1.https://blog.csdn.net/fxsdbt520/article/details/53893421?utm_source=itdadao&utm_medium=referral
2.https://blog.csdn.net/u014231523/article/details/52816218
下面就是我本人遇到的坑:
通过博客一将基本的项目搭建好了,但是运行就会报下面的错
Exception in thread "main" org.apache.hadoop.hbase.DoNotRetryIOException: java.lang.IllegalAccessError: tried to access method com.google.common.base.Stopwatch.<init>()V from class org.apache.hadoop.hbase.zookeeper.MetaTableLocator
at org.apache.hadoop.hbase.client.RpcRetryingCaller.translateException(RpcRetryingCaller.java:229)
at org.apache.hadoop.hbase.client.RpcRetryingCaller.callWithoutRetries(RpcRetryingCaller.java:202)
at org.apache.hadoop.hbase.client.ClientScanner.call(ClientScanner.java:320)
at org.apache.hadoop.hbase.client.ClientScanner.nextScanner(ClientScanner.java:295)
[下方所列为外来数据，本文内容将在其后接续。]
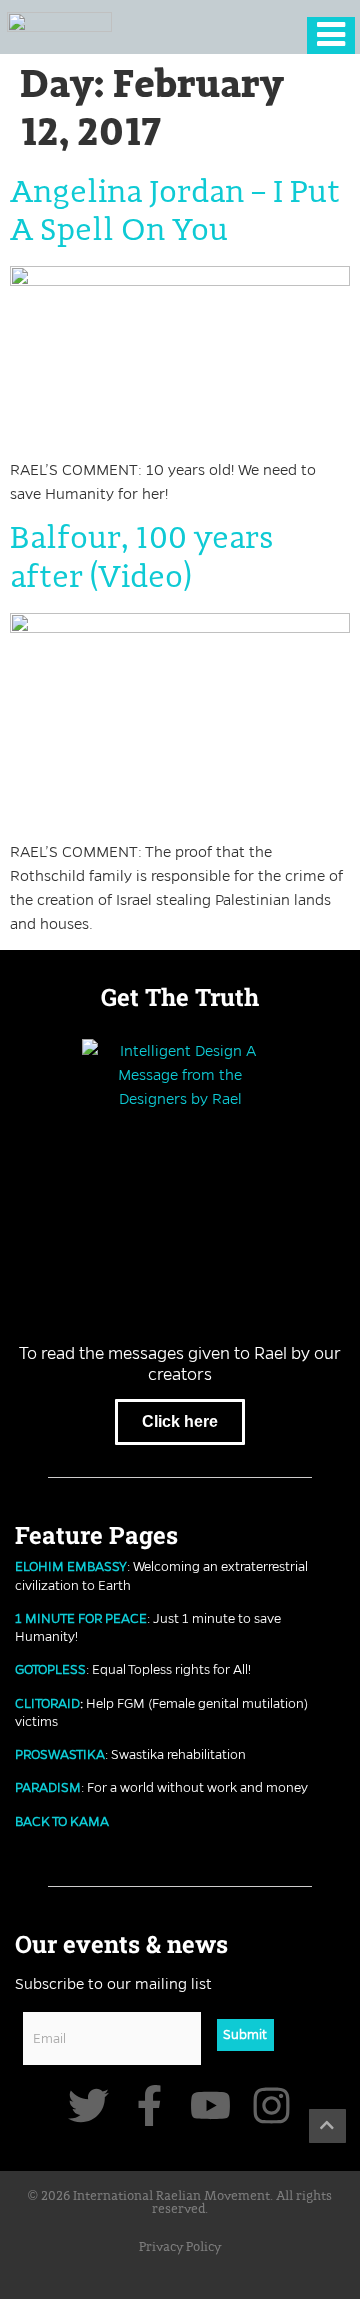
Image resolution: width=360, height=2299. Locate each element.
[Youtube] (210, 2105)
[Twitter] (88, 2105)
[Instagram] (271, 2105)
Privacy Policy (180, 2247)
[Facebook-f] (149, 2105)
at org.apache.hadoop.hbase.client.ClientScanner.initializeScannerInConstruction(ClientScanner.java:160)
at org.apache.hadoop.hbase.client.ClientScanner.<init>(ClientScanner.java:155)
at org.apache.hadoop.hbase.client.HTable.getScanner(HTable.java:821)
at org.apache.hadoop.hbase.client.MetaScanner.metaScan(MetaScanner.java:193)
at org.apache.hadoop.hbase.client.MetaScanner.metaScan(MetaScanner.java:89)
at org.apache.hadoop.hbase.client.MetaScanner.allTableRegions(MetaScanner.java:324)
at org.apache.hadoop.hbase.client.HRegionLocator.getAllRegionLocations(HRegionLocator.java:88)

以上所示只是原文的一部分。